Electron states on the smooth edge of 2D topological insulator: elastic backscattering and light absorption

TL;DR

This paper investigates the electronic and optical properties of edge states in 2D topological insulators with smooth boundaries, revealing conditions for backscattering, optical transitions, and conductance characteristics.

Contribution

It introduces a detailed analysis of edge states within the Volkov-Pankratov model, highlighting the effects of smooth edges on backscattering and optical absorption in 2D TIs.

Findings

Linear edge states exhibit topological protection with no backscattering.

Backscattering occurs when linear states overlap with Dirac states.

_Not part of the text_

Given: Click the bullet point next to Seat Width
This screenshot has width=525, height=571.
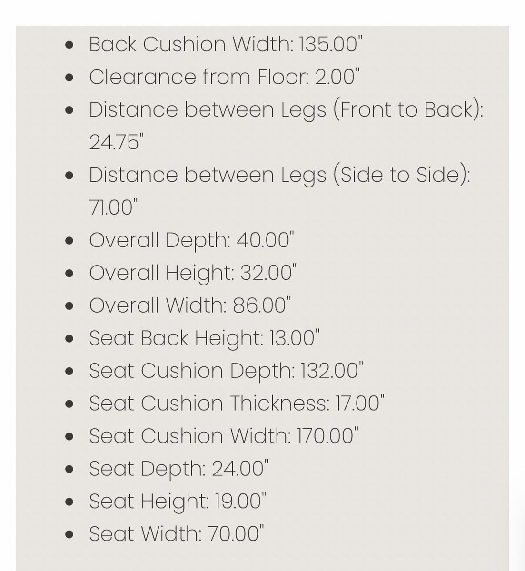Looking at the screenshot, I should (69, 534).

Drude-like conductivity appears when linear and Dirac states coexist.

Abstract

The 2D TI edge states are considered within the Volkov-Pankratov (VP) Hamiltonian. A smooth transition between TI and OI is assumed. The edge states are formed in the total gap of homogeneous 2D material. A pair of these states are of linear dispersion, others have gapped Dirac spectra. The optical selection rules are found. The optical transitions between the neighboring edge states appear in the global 2D gap for the in-plane light electric field directed across the edge. The electrons in linear edge states have no backscattering, that is indicative of the fact of topological protection. However, when linear edge states get to the energy domain of Dirac edge states, the backscattering becomes permitted. The elastic backscattering rate is found. The Drude-like conductivity is found when the Fermi level gets into the energy domain of the coexistence of linear and Dirac edge states. The localization edge conductance of a finite sample at zero temperature is determined.